> _Given passage_:
::::::::::
The UK-based PRS, acting on behalf of its Bahamian and international members, who include song writers, composers and music publishers, had initiated the legal battle in 2001 by claiming Galleria was breaching the musical copyright of its Bahamian and international members.

It claims Galleria has “repeatedly ‘authorized’ or ‘permitted’ public performances at its Cineplex of ‘films containing musical works in the plaintiff’s repertoire’ without the licence of the appellant [PRS]”.

While Justice Winder backed the cinema operator’s position, acting appeal Justice Milton Evans, in a ruling that was last year supported by his two fellow Appeal judges, found there was nothing in the Copyright Act 1998 to support Galleria Cinemas’ contention that the authors of music give up their ownership rights when their works are used in film sound recordings.

The outcome of the case thus has critical implications for singers, musicians and songwriters - both Bahamian and foreign - over the use of their works in The Bahamas and the compensation/royalties they will receive - hence Galleria’s appeal to the Privy Council.

Mr Moss told Tribune Business on Friday that it was “a very important case, a very important case” whose outcome could have the effect of stifling artistic development in The Bahamas depending on which way the Privy Council rules.

He argued that it deals with “the whole right of derivative works”, and the differences between old UK law on one hand and the modern UK copyright version, the Berne Convention, the US Copyright Act/Title 17 and the Copyright Act 1998.

Mr Moss said the old UK version required the creators of musical works to be compensated with royalty payments every time their song was played on the radio, TV and cinema. Artists were collectively represented by the PRS, but the attorney argued that the modern world had recognised this was unworkable, amending copyright laws accordingly.

“Once you licence your musical work to be included in an audio-visual work, it does not have a separate equity from the audio-visual format,” Mr Moss said, laying out Galleria’s case. “The audio-visual format becomes the derivative work when it is shown on screen; you can’t complain when it is shown on the cinema screen.”

He added that the same principle applied to “derivative works for music”, where “snippets” of a song were taken and included in a new, original work. Mr Moss argued that such artistic development will be stifled if royalty payments have to be made to the first song creator every time the new work was played.
::::::::::
> _Material_:
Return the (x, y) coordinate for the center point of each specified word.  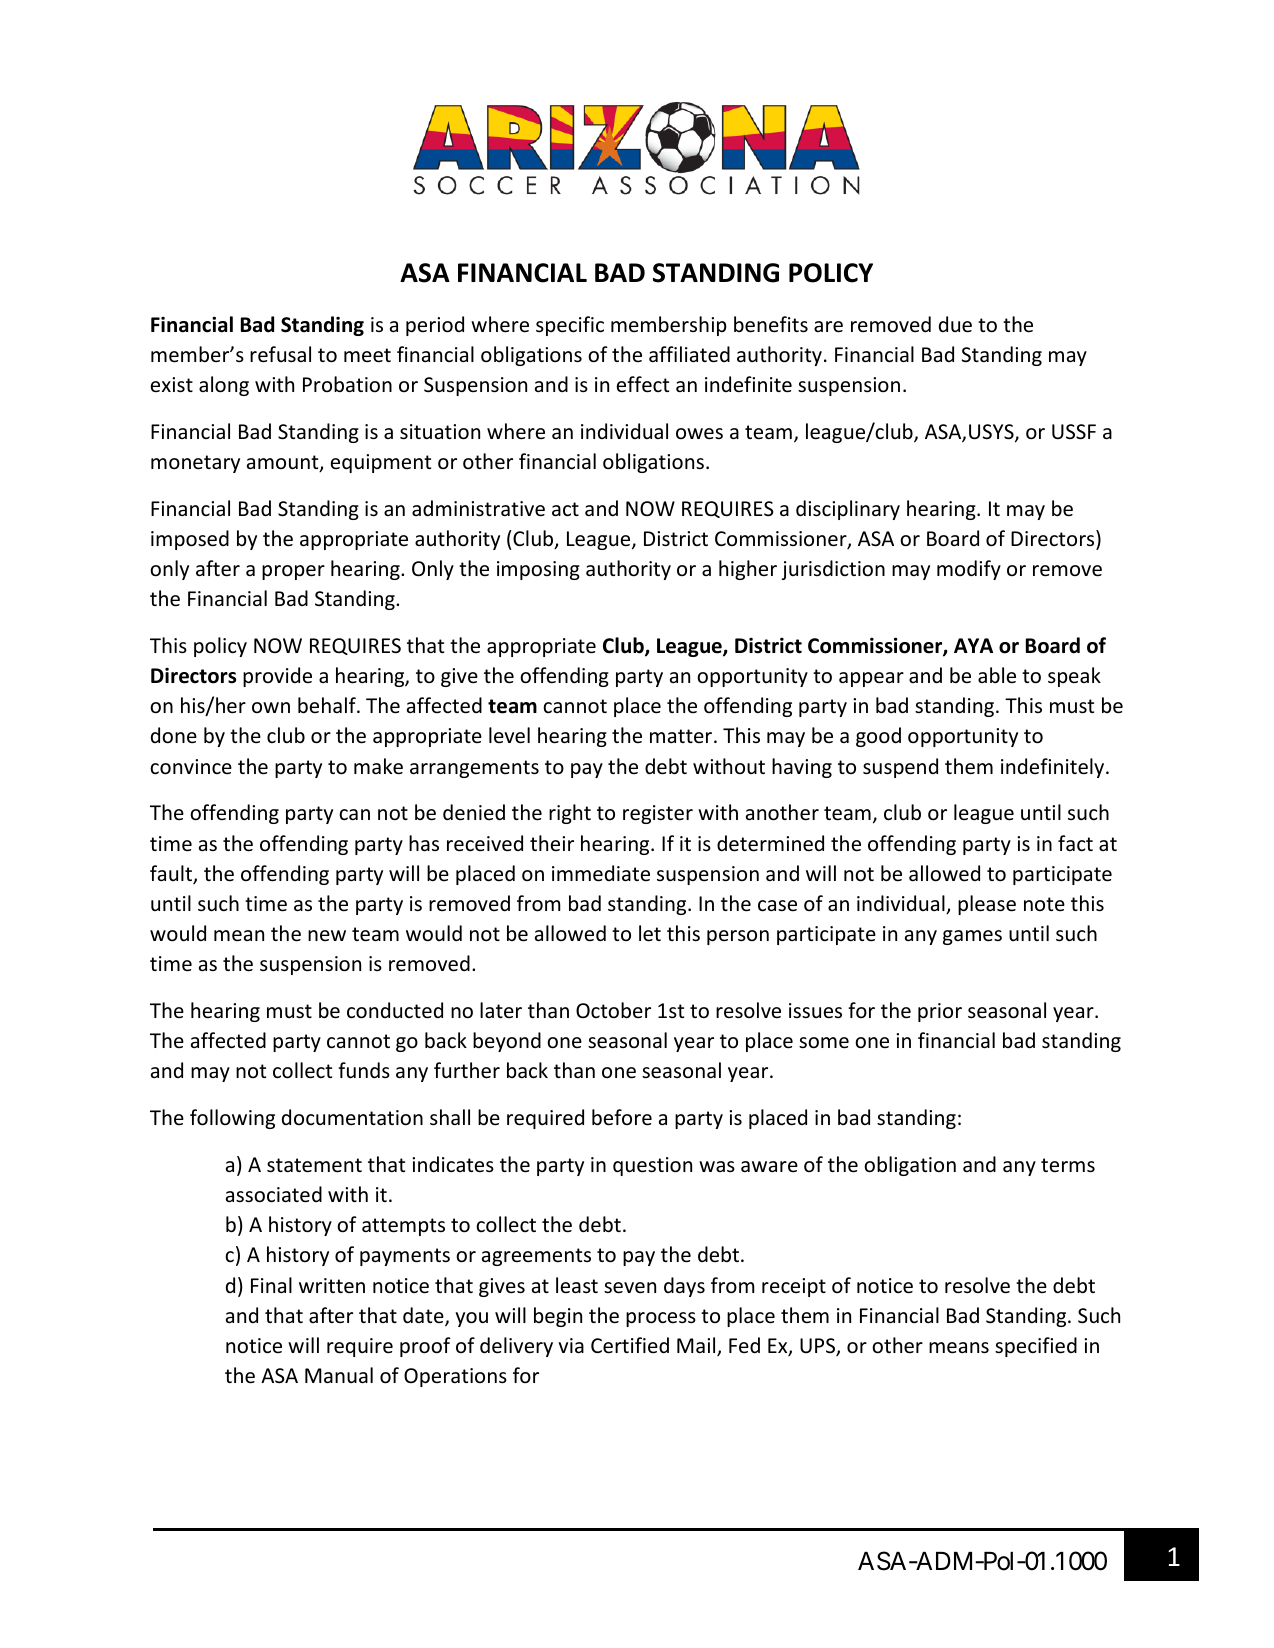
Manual (339, 1375)
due (955, 324)
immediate (601, 873)
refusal (280, 354)
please (987, 905)
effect (643, 384)
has (424, 843)
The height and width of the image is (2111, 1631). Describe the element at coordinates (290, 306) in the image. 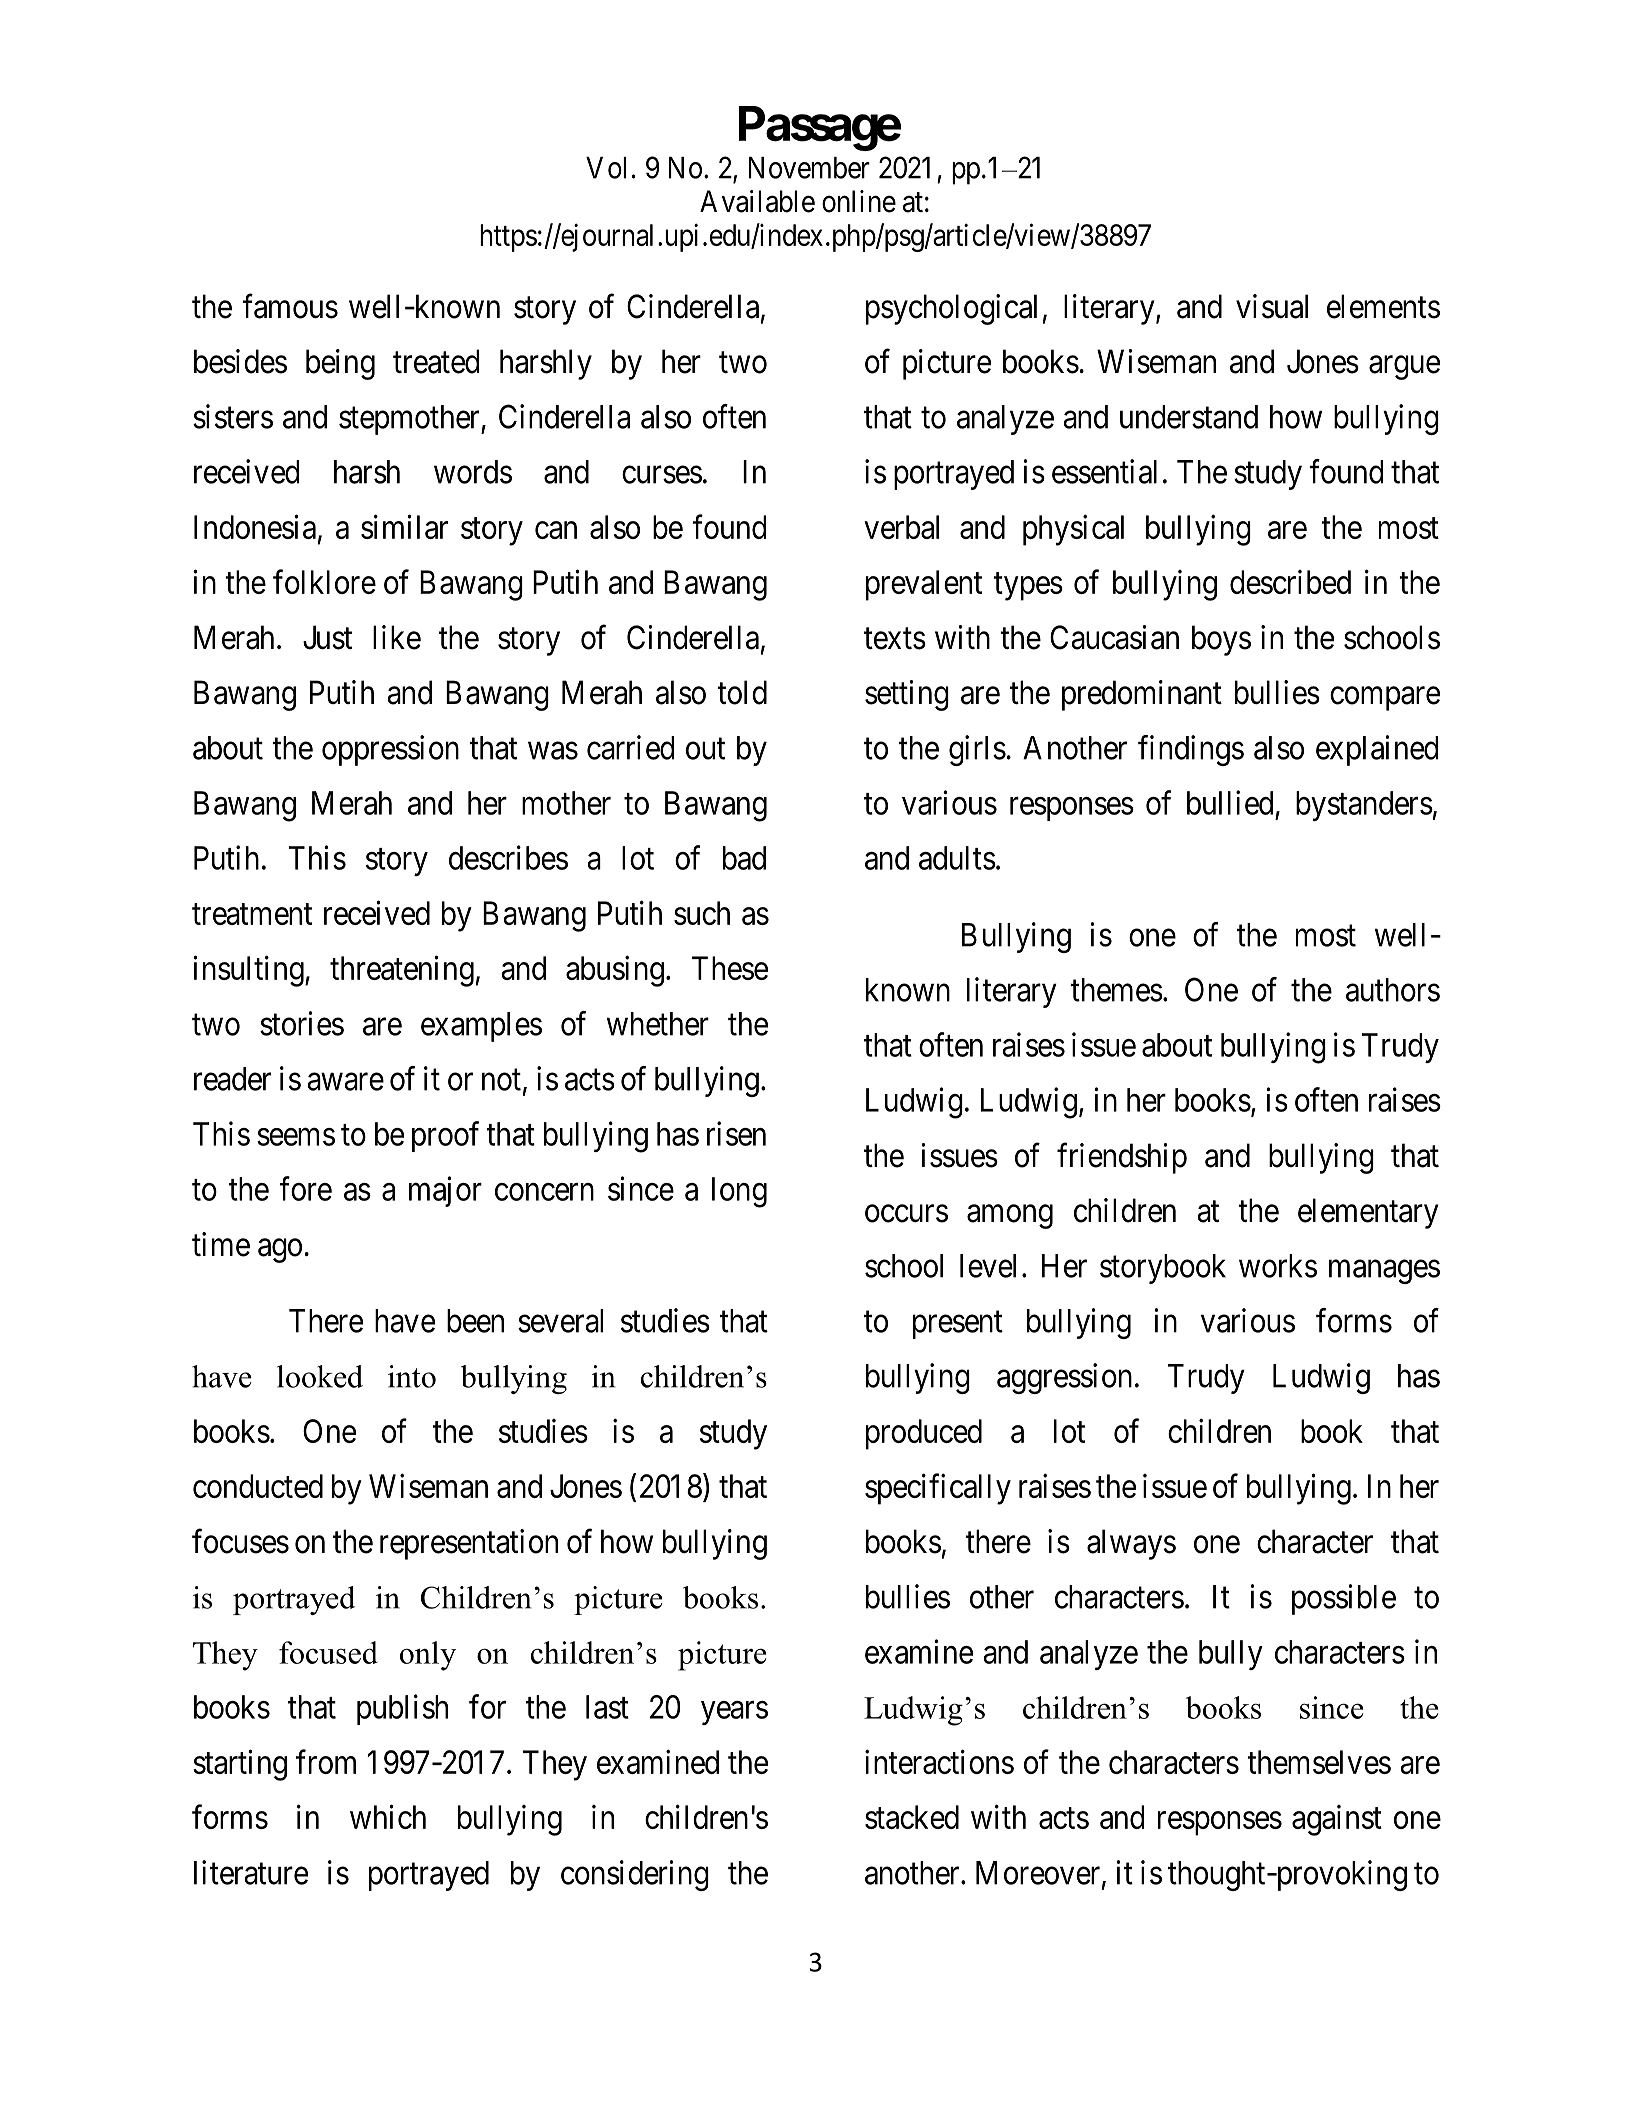

I see `famous` at that location.
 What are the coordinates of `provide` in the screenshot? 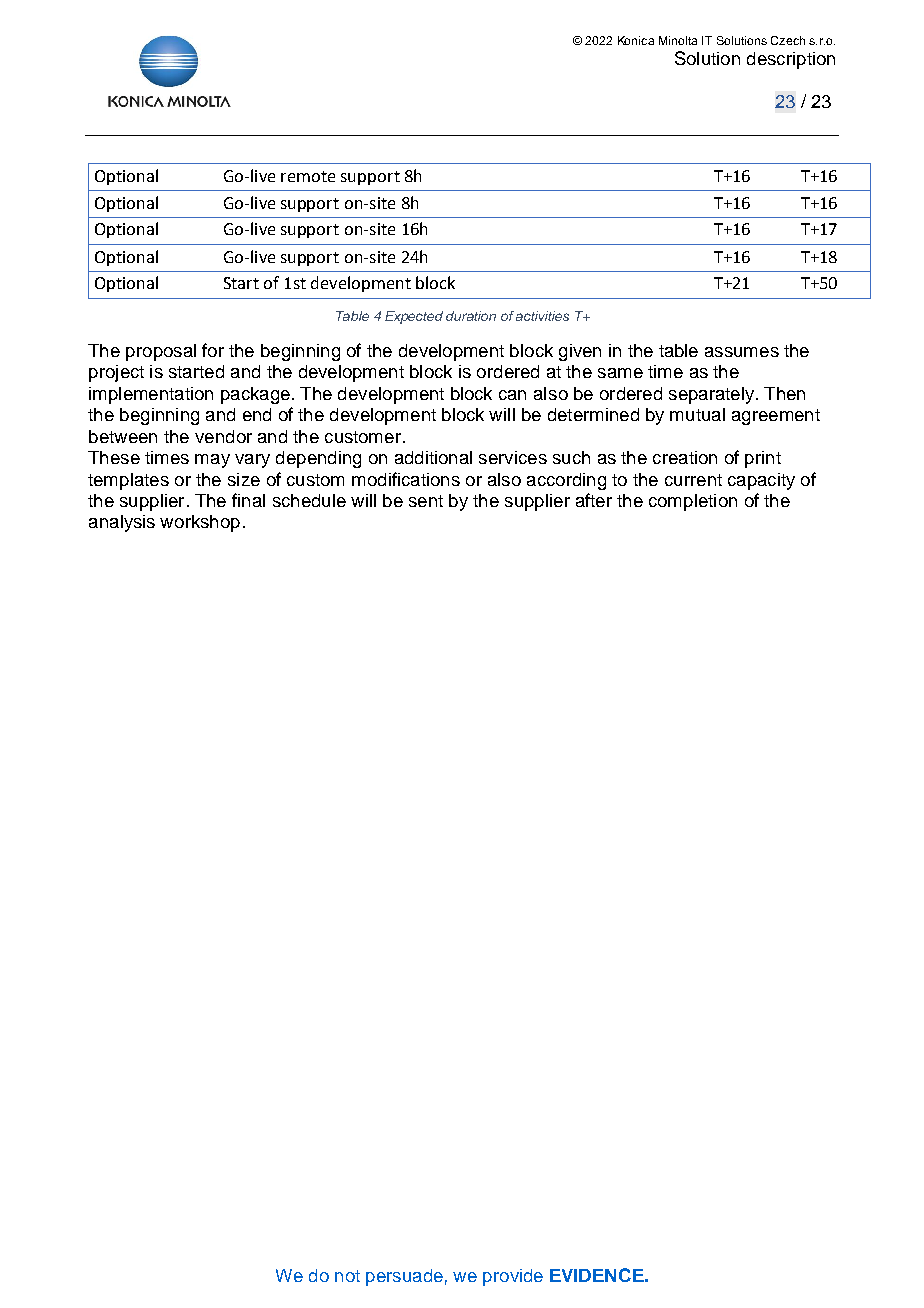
::::::::::
> _What you will do_:
1 – According to the article on the Galleria copyright case, in what year did the PRS begin its legal battle against Galleria?
2 – Update the article on the Galleria copyright case by giving it again from the words "Mr Moss told" through the words "Copyright Act 1998.", with "stifling" changed to "hindering".

> _Answers to the exercises_:
1 – 2001

2 –
Mr Moss told Tribune Business on Friday that it was “a very important case, a very important case” whose outcome could have the effect of hindering artistic development in The Bahamas depending on which way the Privy Council rules.

He argued that it deals with “the whole right of derivative works”, and the differences between old UK law on one hand and the modern UK copyright version, the Berne Convention, the US Copyright Act/Title 17 and the Copyright Act 1998.